The random forest algorithm can report the relative importance of features to the prediction outcome (the mean decrease in accuracy metric), which we used as the result of this experiment. To estimate it we trained random forest classifiers on half of the dataset, chosen randomly in a loop of 100 runs, but with ridiculously high configuration parameters per (2k trees, tree depth of 5 etc). We then estimated the mean MDA per factor, as can be seen in the following figure.
For the decision to merge a pull request, a rather unexpected factor dominates
commits_on_files_touched which basically measures how hot is the
project area affected by the pull request. This factor is almost enough to
predict whether a pull request will be merged or not, but there is a caveat:
most pull requests are merged anyway :-)
The situation is not as clear in the time to merge a pull request. The results are a bit fragile, as the classifier did not achieve a high accuracy score (~70%), but are nevertheless interesting as well. So the
- track record of the contributor
- size of the project, and
- the test coverage
seem to influence the decision of how fast a pull request will be merged.
Why are some pull requests not merged?
As most pull requests are indeed merged, it is interesting to explore why some pull requests are not merged. For that reason, we manually looked into 350 pull requests that our heuristics identified as un-merged. The results can be seen in the plot below:
Apparently, there is no clearly outstanding reason for not merging pull requests.

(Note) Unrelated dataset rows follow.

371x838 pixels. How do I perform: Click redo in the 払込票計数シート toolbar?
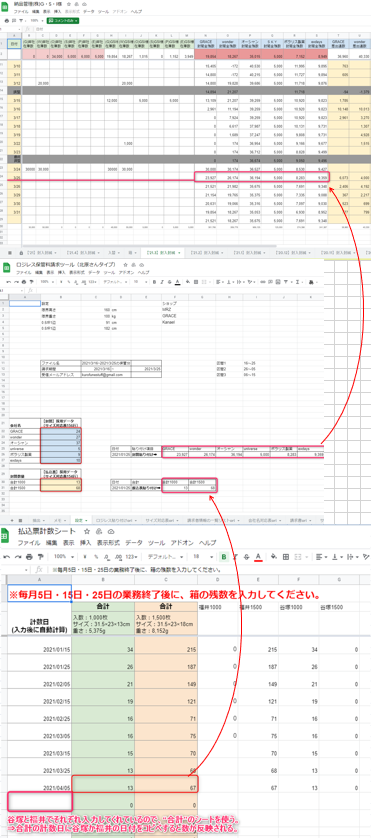(x=18, y=556)
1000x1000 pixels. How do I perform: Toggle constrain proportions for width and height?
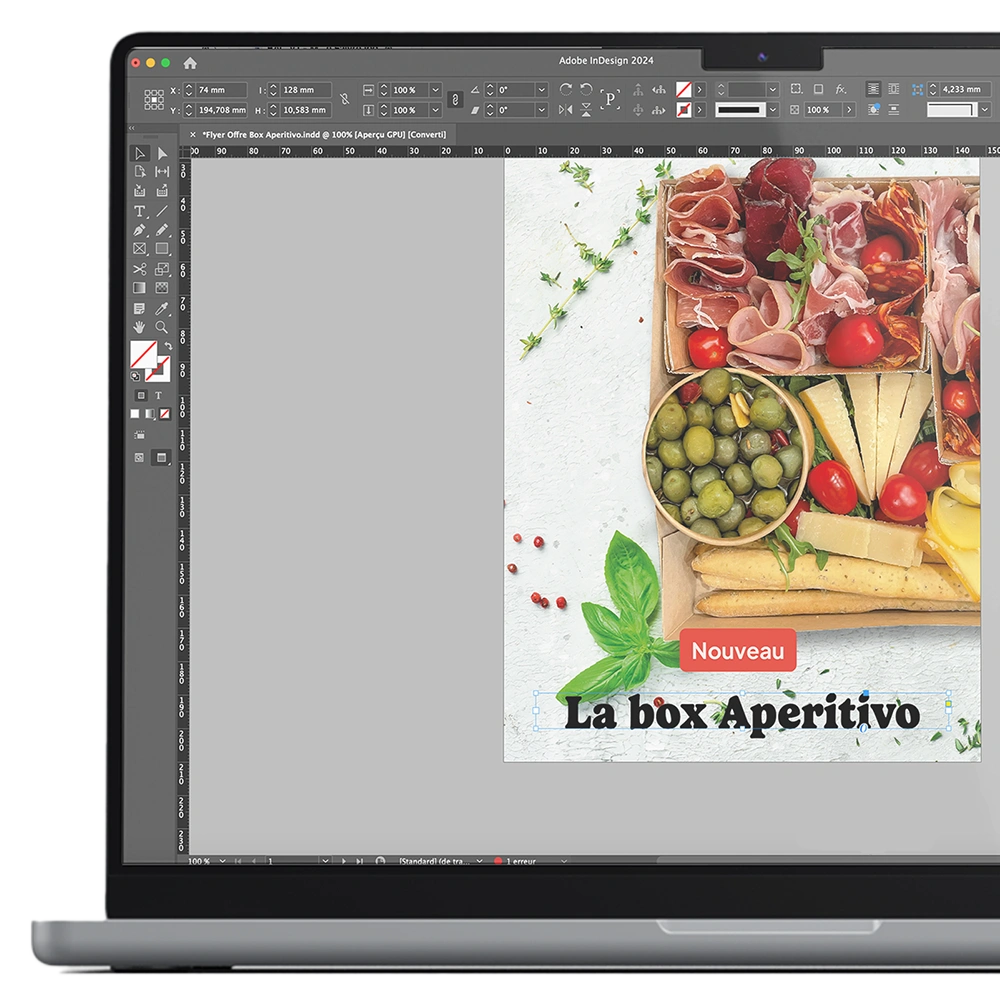click(345, 100)
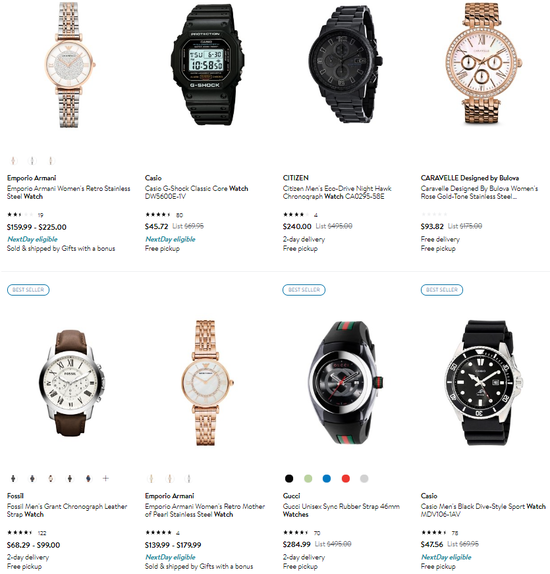Open the Citizen Night Hawk watch image
The width and height of the screenshot is (550, 574).
click(345, 64)
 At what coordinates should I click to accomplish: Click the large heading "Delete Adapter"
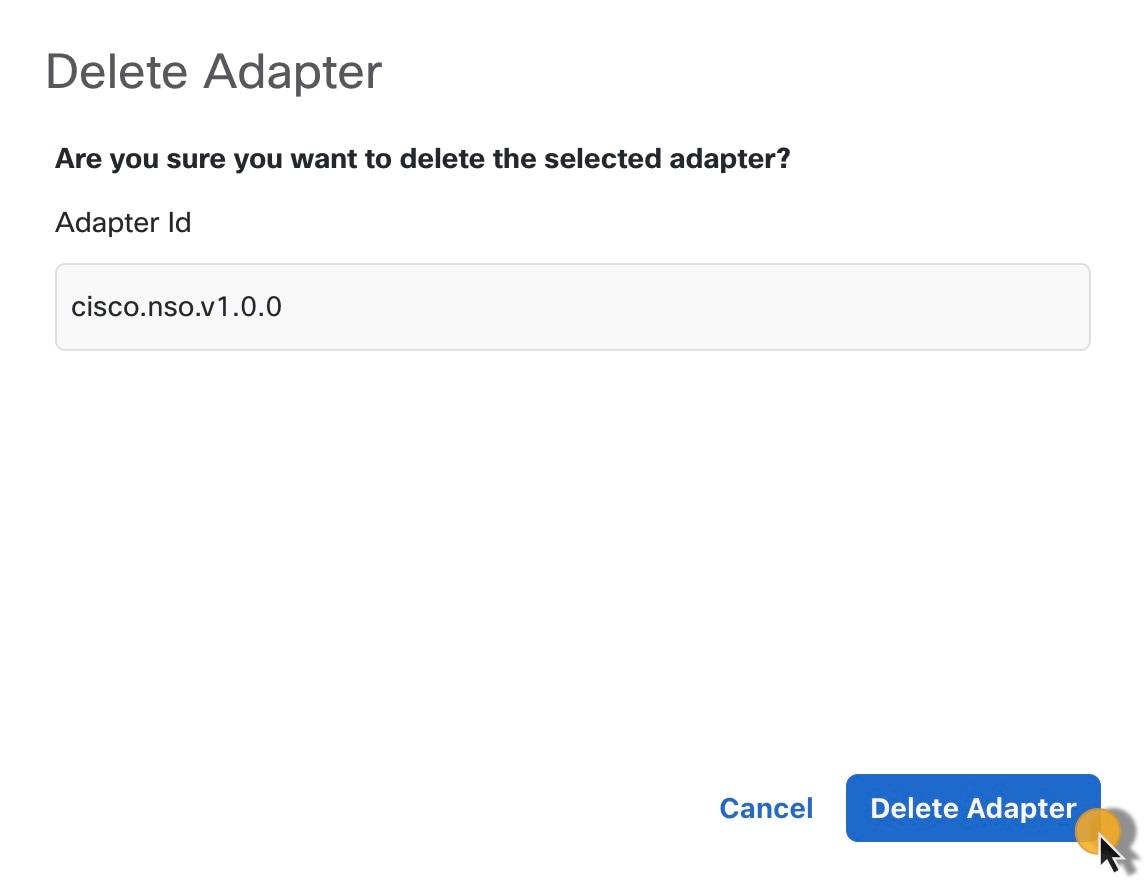[x=214, y=72]
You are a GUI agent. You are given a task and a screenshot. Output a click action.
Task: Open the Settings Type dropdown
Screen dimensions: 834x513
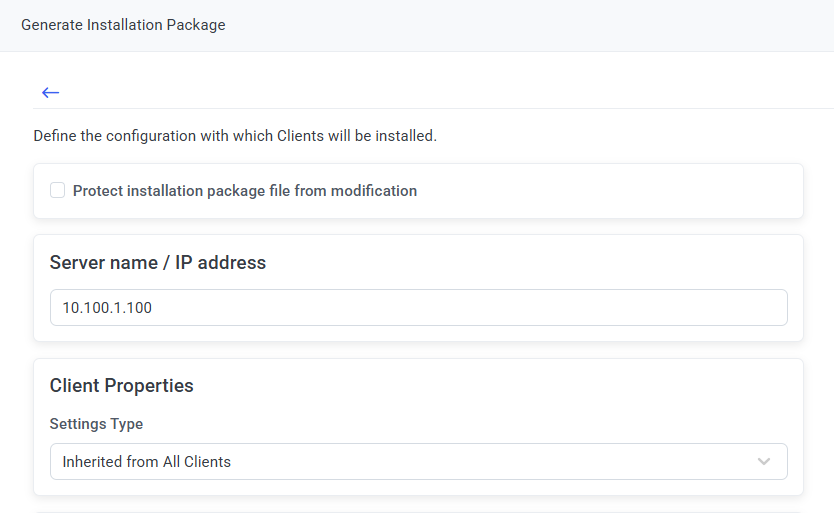[418, 462]
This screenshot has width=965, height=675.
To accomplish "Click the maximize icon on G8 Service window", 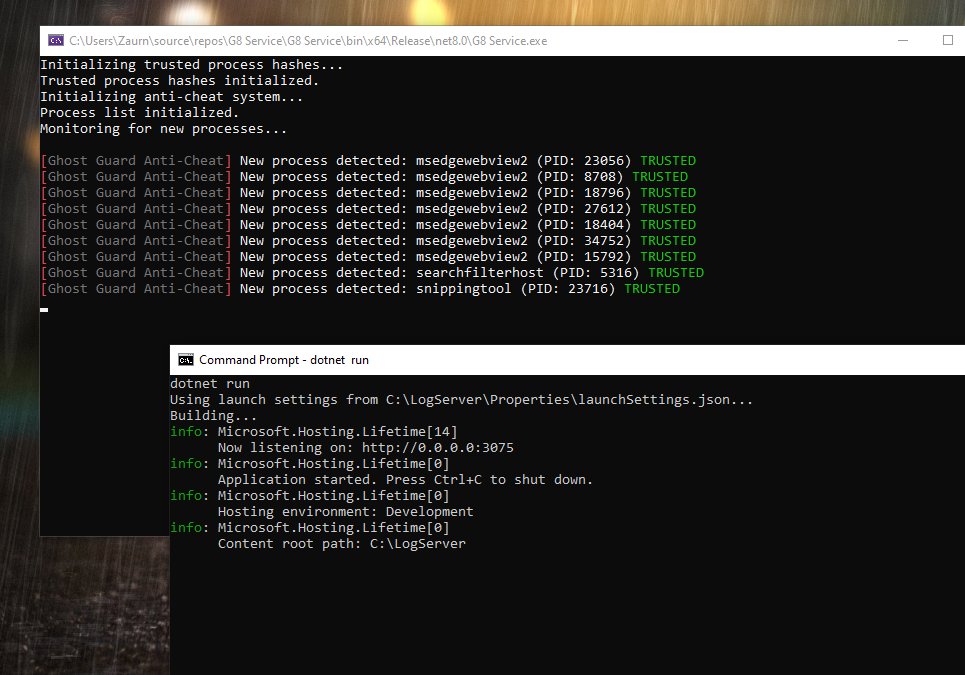I will [x=948, y=40].
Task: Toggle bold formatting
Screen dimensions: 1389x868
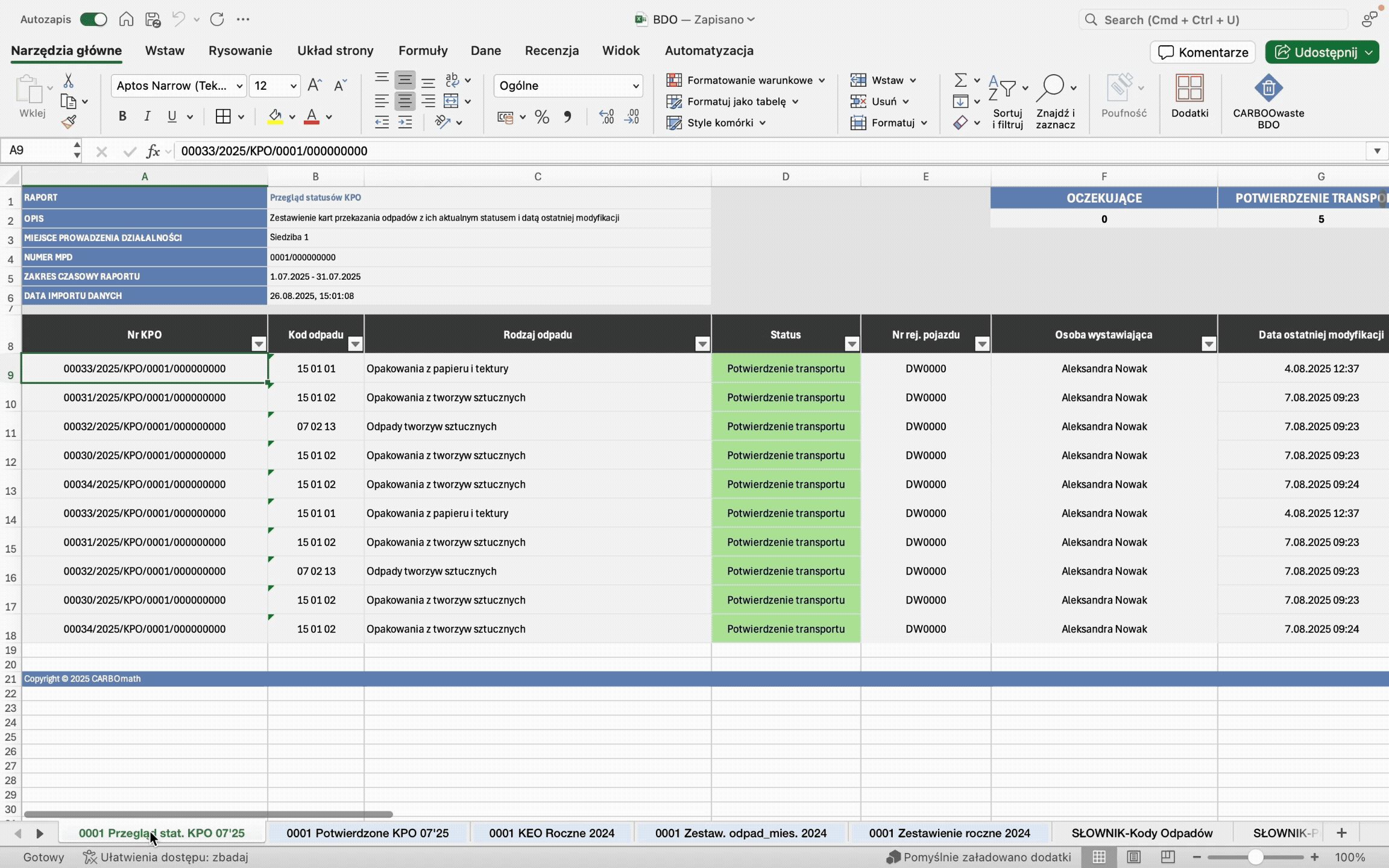Action: click(x=122, y=117)
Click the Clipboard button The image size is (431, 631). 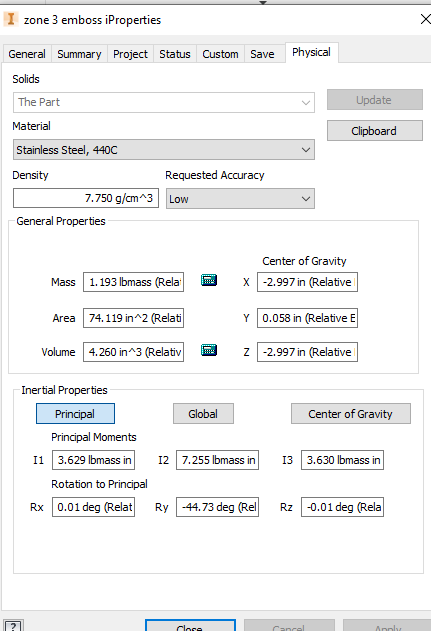[x=375, y=131]
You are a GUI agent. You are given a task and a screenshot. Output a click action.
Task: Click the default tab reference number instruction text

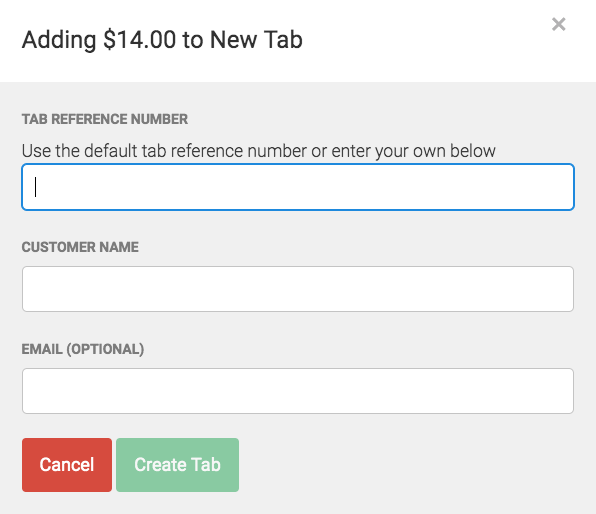tap(258, 151)
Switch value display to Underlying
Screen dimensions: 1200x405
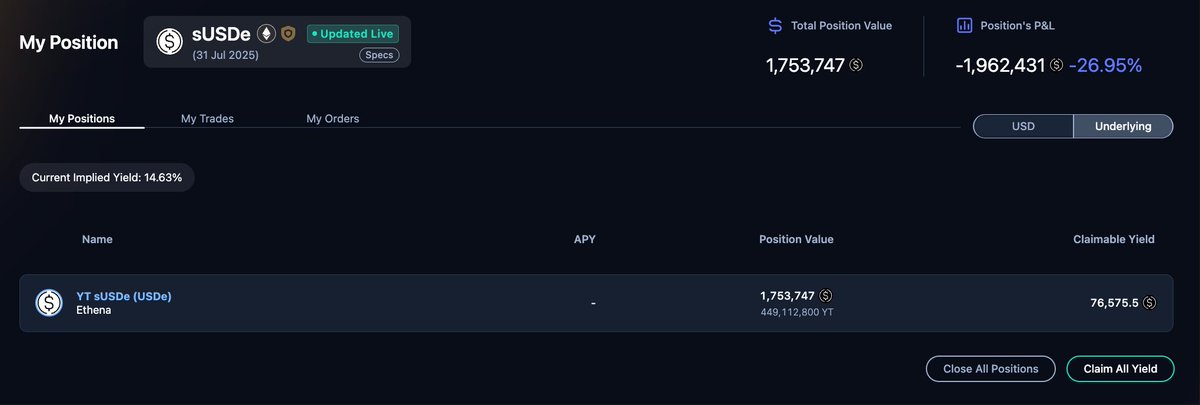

If we group together close reasons that have a timing dimension, we see that 27% of unmerged pull requests are closed due to concurrent modifications of the code in project branches. Another 16% (superfluous, duplicate, deferred) is closed as a result of the contributor not having identified the direction of the project correctly and is therefore submitting uninteresting changes. 10% of the contributions are rejected with reasons that have to do with project process and quality requirements (process, tests); this may be an indicator of processes not being communicated well enough or a very rigorous code reviewing process. Finally, another 13% of the contributions are rejected because the code review revealed an error in the implementation.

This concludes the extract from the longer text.